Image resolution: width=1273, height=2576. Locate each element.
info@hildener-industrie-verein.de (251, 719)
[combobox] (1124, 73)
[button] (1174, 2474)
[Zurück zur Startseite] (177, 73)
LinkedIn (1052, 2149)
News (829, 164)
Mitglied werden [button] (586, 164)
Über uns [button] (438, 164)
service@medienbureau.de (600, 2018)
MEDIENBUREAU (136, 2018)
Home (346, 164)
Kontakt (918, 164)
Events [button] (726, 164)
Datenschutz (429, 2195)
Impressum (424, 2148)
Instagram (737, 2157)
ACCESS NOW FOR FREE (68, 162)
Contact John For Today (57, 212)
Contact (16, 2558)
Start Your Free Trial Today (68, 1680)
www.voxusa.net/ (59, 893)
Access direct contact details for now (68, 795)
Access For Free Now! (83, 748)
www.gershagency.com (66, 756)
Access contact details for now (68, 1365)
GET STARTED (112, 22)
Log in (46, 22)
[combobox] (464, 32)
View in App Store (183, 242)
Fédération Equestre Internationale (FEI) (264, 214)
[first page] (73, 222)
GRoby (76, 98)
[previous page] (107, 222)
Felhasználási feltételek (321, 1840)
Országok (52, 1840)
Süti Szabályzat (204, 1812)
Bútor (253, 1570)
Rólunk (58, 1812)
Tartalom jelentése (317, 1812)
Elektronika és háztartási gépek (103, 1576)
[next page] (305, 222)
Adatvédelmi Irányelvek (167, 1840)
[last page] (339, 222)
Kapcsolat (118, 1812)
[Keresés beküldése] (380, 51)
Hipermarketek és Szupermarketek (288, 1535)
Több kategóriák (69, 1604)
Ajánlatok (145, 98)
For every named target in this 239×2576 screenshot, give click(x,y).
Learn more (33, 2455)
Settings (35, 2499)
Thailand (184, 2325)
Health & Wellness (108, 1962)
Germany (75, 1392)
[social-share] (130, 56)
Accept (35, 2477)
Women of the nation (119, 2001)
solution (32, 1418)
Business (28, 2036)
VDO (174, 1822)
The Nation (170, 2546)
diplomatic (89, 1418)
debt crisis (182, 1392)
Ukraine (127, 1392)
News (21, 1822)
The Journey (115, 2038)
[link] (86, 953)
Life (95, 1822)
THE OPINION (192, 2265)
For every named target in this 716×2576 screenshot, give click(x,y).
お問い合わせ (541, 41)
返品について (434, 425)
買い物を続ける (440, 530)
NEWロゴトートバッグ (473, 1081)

WORK INSTRUCTIONS: Show every line above where "screenshot" is found.

OUTPUT:
For every named target in this 239×2576 screenshot, give click(x,y).
For every named target in this 716×2576 screenshot, give click(x,y).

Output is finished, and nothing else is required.